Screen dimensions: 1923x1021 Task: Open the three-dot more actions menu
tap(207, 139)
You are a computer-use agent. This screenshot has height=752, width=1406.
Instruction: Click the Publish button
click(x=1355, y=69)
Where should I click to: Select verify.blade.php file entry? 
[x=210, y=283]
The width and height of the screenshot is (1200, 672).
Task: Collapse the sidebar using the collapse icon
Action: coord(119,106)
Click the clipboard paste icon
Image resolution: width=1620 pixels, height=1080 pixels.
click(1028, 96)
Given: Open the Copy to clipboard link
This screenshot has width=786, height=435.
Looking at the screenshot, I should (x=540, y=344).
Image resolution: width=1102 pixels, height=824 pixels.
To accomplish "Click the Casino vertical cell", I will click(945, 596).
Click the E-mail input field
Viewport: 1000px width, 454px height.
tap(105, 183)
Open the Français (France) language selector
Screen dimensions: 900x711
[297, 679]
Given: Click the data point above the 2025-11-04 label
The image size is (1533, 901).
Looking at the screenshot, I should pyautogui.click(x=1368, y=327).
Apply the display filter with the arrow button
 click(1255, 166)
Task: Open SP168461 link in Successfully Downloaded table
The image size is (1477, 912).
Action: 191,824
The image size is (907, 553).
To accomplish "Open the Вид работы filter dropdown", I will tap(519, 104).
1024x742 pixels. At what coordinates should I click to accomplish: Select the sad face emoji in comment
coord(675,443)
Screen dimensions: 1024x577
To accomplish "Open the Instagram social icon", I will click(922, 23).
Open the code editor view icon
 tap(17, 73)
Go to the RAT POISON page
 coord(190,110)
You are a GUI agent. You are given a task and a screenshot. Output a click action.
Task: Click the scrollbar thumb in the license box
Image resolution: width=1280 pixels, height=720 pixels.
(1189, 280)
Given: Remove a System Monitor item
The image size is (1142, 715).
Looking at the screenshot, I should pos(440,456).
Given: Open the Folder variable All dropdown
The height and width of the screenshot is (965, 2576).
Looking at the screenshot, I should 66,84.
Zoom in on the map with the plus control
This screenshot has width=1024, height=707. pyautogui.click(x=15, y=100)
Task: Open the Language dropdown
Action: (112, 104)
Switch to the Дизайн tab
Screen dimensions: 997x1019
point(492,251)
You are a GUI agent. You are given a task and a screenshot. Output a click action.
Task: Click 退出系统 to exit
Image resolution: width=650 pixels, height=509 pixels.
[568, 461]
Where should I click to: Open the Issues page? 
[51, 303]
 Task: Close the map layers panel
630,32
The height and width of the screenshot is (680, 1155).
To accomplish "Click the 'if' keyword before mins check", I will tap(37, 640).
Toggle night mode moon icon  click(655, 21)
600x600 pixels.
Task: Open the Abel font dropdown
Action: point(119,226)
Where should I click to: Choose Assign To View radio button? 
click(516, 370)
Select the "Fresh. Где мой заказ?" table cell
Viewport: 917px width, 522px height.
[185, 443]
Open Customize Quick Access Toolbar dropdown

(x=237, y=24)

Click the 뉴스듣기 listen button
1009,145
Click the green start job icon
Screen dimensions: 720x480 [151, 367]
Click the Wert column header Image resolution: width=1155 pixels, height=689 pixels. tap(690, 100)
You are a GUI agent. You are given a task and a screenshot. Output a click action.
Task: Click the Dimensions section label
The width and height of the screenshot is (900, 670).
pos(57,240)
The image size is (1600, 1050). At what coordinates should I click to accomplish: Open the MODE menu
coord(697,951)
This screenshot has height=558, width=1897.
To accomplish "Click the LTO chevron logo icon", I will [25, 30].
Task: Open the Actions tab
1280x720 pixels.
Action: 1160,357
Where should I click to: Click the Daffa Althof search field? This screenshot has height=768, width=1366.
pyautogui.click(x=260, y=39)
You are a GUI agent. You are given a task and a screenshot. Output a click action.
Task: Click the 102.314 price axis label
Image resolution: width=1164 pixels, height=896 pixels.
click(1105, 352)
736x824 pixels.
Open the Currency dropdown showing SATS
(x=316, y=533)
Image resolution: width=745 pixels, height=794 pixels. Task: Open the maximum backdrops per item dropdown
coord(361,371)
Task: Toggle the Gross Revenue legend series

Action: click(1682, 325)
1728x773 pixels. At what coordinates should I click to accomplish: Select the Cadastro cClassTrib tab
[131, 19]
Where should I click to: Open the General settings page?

-- INSTRUCTIONS TO FOLLOW --
Scan the lines above for "Task: Close the map layers panel" and for "This screenshot has height=558, width=1897.". Repeat exactly the line holding each of them and every line in between.

-- THE ANSWER --
 Task: Close the map layers panel
630,32
The height and width of the screenshot is (680, 1155).
To accomplish "Click the 'if' keyword before mins check", I will tap(37, 640).
Toggle night mode moon icon  click(655, 21)
600x600 pixels.
Task: Open the Abel font dropdown
Action: point(119,226)
Where should I click to: Choose Assign To View radio button? 
click(516, 370)
Select the "Fresh. Где мой заказ?" table cell
Viewport: 917px width, 522px height.
[185, 443]
Open Customize Quick Access Toolbar dropdown

(x=237, y=24)

Click the 뉴스듣기 listen button
1009,145
Click the green start job icon
Screen dimensions: 720x480 [151, 367]
Click the Wert column header Image resolution: width=1155 pixels, height=689 pixels. tap(690, 100)
You are a GUI agent. You are given a task and a screenshot. Output a click action.
Task: Click the Dimensions section label
The width and height of the screenshot is (900, 670).
pos(57,240)
The image size is (1600, 1050). At what coordinates should I click to accomplish: Open the MODE menu
coord(697,951)
This screenshot has height=558, width=1897.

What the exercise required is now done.